**Alıştırma Bölümleri**
**A)** Sayfa alıntısına göre aşağıdaki soruları yanıtlayın.
(i) "İsmimiz" ile başlayan cümleye göre ismimiz hangi iki şeyden birini taşır?
(ii) Okula başladıktan sonra gelen ilk soru nedir?
(iii) "Öfkelenir, savaşırız, hatta suçlarız." cümlesinin ardından sonucun nasıl olduğu belirtilir?
**B)** Sayfa alıntısında "Doğarız, büyürüz" sözleriyle başlayan paragrafı, temel bilgilerini koruyarak madde listesi hâlinde yeniden yazın.
**C)** Sayfa alıntısının bir bölümünü, "deneyimle" sözcüğünü "tecrübeyle" olarak yeniden adlandırarak tekrar yazın: "Zaman geçer, tam" sözlerinin bulunduğu yerden başlayın; "sonuç gene aynı." sözlerinden sonra durun.

**Sayfa Alıntısı**
^^^^

Çığlıklar içimizdeki farklı coğrafyalardan çıkar. Bunlar ailemizin bize hiç söylememiş oldukları, bazıları, görünmeyenin haykırışlarıdır. İsmimiz ya ailemizin çocukluk hayalini taşır ya da ölmüş olanın yükünü.
Doğarız, büyürüz, okula başlarız ve ardından gelen ilk soru büyüyünce ne olacağımızdır. Seçmek zorundayızdır ve öyle ya da böyle seçeriz. Evlilik zamanı gelir, evleniriz. Ah aradığım adam/kadın bu değildi deriz, böyle bir kaçmaya teşebbüs ederiz. Kaçarız ama ne kadar uzağa gidebiliriz? İş değiştiririz, kıta değiştiririz, ama bir döneriz ki elimiz hala telefonda bir umut bir değişiklik beklerken aslında aynı yerde kalakalmışız.
Zaman geçer, tam kendimizi bir yerde bulacakken öyle bir deneyimle karşılaşırız ki ah evet ben bunu biliyorum deriz. Kah güler kah gene ağlarız. Öfkelenir, savaşırız, hatta suçlarız. Bir bakarız ki sonuç gene aynı.

^^^^

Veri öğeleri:
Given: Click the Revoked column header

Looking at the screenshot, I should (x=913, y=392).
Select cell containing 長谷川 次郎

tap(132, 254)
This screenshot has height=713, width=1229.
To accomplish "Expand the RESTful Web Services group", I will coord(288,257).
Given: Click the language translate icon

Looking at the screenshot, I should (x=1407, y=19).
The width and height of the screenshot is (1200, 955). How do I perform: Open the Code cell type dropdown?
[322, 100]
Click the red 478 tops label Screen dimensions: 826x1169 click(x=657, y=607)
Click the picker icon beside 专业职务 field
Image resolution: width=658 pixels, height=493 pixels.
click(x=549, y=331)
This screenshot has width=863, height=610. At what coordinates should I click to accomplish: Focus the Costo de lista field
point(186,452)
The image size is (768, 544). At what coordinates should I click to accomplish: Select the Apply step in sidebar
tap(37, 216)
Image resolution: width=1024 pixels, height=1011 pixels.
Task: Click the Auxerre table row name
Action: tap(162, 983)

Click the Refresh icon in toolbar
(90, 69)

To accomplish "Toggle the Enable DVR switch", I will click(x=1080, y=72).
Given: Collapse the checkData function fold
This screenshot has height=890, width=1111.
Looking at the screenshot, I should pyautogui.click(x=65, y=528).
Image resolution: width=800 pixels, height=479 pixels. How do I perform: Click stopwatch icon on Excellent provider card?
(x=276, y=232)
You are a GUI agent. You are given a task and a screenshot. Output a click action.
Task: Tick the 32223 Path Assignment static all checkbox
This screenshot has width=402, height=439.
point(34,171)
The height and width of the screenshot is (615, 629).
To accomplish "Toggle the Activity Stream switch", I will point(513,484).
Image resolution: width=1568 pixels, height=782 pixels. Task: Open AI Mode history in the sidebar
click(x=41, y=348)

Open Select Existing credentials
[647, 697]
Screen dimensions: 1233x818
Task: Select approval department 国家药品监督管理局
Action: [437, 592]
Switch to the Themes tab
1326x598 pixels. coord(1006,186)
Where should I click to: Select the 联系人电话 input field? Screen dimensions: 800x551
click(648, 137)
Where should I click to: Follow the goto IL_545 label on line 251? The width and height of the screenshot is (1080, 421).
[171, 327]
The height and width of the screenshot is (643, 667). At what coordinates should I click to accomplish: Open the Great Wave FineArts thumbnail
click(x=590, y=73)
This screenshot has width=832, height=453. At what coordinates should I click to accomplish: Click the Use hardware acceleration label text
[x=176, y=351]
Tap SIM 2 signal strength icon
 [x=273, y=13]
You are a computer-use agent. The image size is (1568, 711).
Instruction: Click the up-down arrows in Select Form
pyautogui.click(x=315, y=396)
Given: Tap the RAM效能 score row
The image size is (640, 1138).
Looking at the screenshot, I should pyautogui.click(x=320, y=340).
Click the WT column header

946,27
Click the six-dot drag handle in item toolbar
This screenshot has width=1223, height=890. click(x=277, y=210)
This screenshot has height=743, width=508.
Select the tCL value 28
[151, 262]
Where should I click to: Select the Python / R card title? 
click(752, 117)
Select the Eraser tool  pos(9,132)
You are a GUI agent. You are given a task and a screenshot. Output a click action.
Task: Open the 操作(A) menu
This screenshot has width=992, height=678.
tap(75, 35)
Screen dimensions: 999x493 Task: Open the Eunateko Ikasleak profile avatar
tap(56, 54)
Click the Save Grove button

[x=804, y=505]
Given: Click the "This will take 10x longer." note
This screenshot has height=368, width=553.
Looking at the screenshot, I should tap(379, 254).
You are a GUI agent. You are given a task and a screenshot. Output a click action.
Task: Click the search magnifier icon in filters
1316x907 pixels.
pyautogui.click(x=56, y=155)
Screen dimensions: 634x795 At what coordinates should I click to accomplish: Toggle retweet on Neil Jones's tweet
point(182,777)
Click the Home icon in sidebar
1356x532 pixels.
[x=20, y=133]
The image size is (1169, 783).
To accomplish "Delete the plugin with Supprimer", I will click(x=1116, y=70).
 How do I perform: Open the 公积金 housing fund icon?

^^^^

**Beklenen Çıktılar**
**A)**
(i) Ailemizin çocukluk hayalini ya da ölmüş olanın yükünü.
(ii) Büyüyünce ne olacağımız.
(iii) Sonuç gene aynıdır.

**B)**
- Doğar, büyür ve okula başlarız; ardından gelen ilk soru büyüyünce ne olacağımızdır.
- Seçmek zorunda kalırız ve öyle ya da böyle seçeriz.
- Evlilik zamanı gelince evleniriz.
- Aradığımız adamın/kadının bu olmadığını söyleyip kaçmaya teşebbüs ederiz; ancak ne kadar uzağa gidebileceğimiz sorusu kalır.
- İş ve kıta değiştiririz; fakat döndüğümüzde, elimiz hâlâ telefonda bir umut ve değişiklik beklerken aslında aynı yerde kalakaldığımızı görürüz.

**C)**
Zaman geçer, tam kendimizi bir yerde bulacakken öyle bir tecrübeyle karşılaşırız ki ah evet ben bunu biliyorum deriz. Kah güler kah gene ağlarız. Öfkelenir, savaşırız, hatta suçlarız. Bir bakarız ki sonuç gene aynı.